Center staff go to technology shows, where they talk to vendors and compare various products. “We’re not allowed to recommend anybody, but we can say, ‘This is on the market and it has these advantages,'” Cosgrove says. One product the center tested is a an interactive software program called Incident Commander, which guides the user through a school-shooting event. “As you go through, it suggests processes,” Cosgrove explains: “how to lock the school down, the colored papers teachers put on their doors to indicate if the room is secure or not, the role of the SRO and the administration. That’s been pretty well received.” At another technology conference, Cosgrove watched demonstrations of surveillance cameras that transmit to local police agencies from schools to aid them in case of an incident. “It’s a fun place. It’s like the MacGyver show, you know, how he could put something together with a piece of string,” he says, referring to a TV detective series. “We kind of think, What’s out there? What has the military got and how can we use this? We’re trying to find new applications.” Another technology with potential for school and prison applications, Cosgrove notes, is RFID—radio frequency identification, commonly used today for toll collection. But it has its drawbacks. “Here’s where people start having privacy issues,” he says. “I might put a chip in my dog but I’m not putting one on my kid. In theory, you could give each kid an ID card imbedded with a small radio chip of a certain frequency, and you could monitor his movements. Again, there’s an analogy with prisons: you could track a prisoner within the prison. With GPS [global positioning systems], you could use it to track people. That technology already exists, but how much do you want the government to know?”

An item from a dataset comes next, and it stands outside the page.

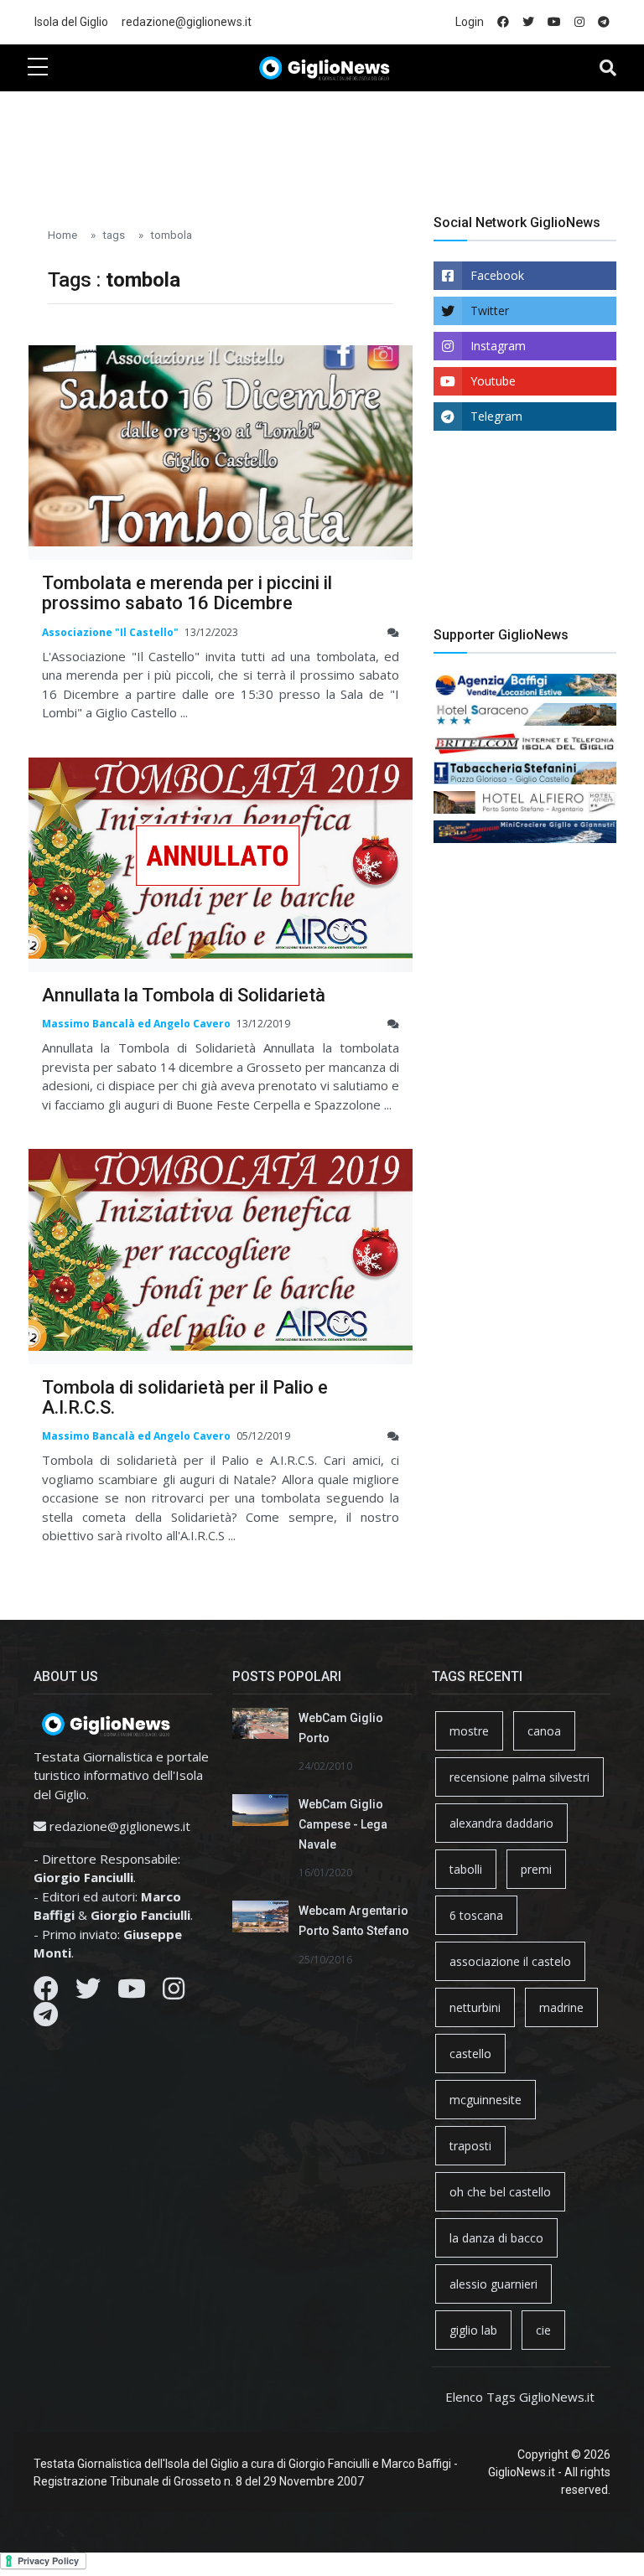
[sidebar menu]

One current focus of the center’s work is cell phones, an effort Cosgrove says is called Detect and Defeat: detect the cell phone and disable it without disabling communication in an entire area. Cosgrove says the technology can apply in prisons, where cell phone use is prohibited, and schools, where it is often restricted. The two institutions, he notes, have much in common. “If you want to stretch the comparison, you have kids in school being educated in life, and in prison you have a similar situation of people being reeducated. In theory they’re not far apart,” Cosgrove philosophizes. “On the administrative side, you’re trying to regulate and control a large group of people, so there are a lot of similarities. So if we’re developing a technology, we can use it in both areas.” Like Green, Cosgrove thinks metal detectors aren’t very effective and create the perception, not the reality, of safer schools. “Metal detection is basically a magnet. It doesn’t tell you much,” Cosgrove says. “Kids carrying backpacks with metal catches or even a jacket with metal buttons will set them off, and if you have to back them down to allow for that, they might not detect a Glock with only a little metal in it. Sometimes in the security business you put things up to make people feel safer as opposed to being safer.”

Of course, not all schools covet the newest biometric or software system for access control. But in some localities, costly high-tech security is as integral to the educational agenda as new textbooks. In one indicator of how important security technology has become in schools, the trade magazine Security published its first ranking of the “biggest and the best security programs in the US” and gave public schools a prominent place on it. Called the Security 500, the list includes fourteen public school districts—six of them in Florida. Ranked 291, Houston Independent School District was tops among schools—and one step above Intel. Number one on the list was the Department of Homeland Security.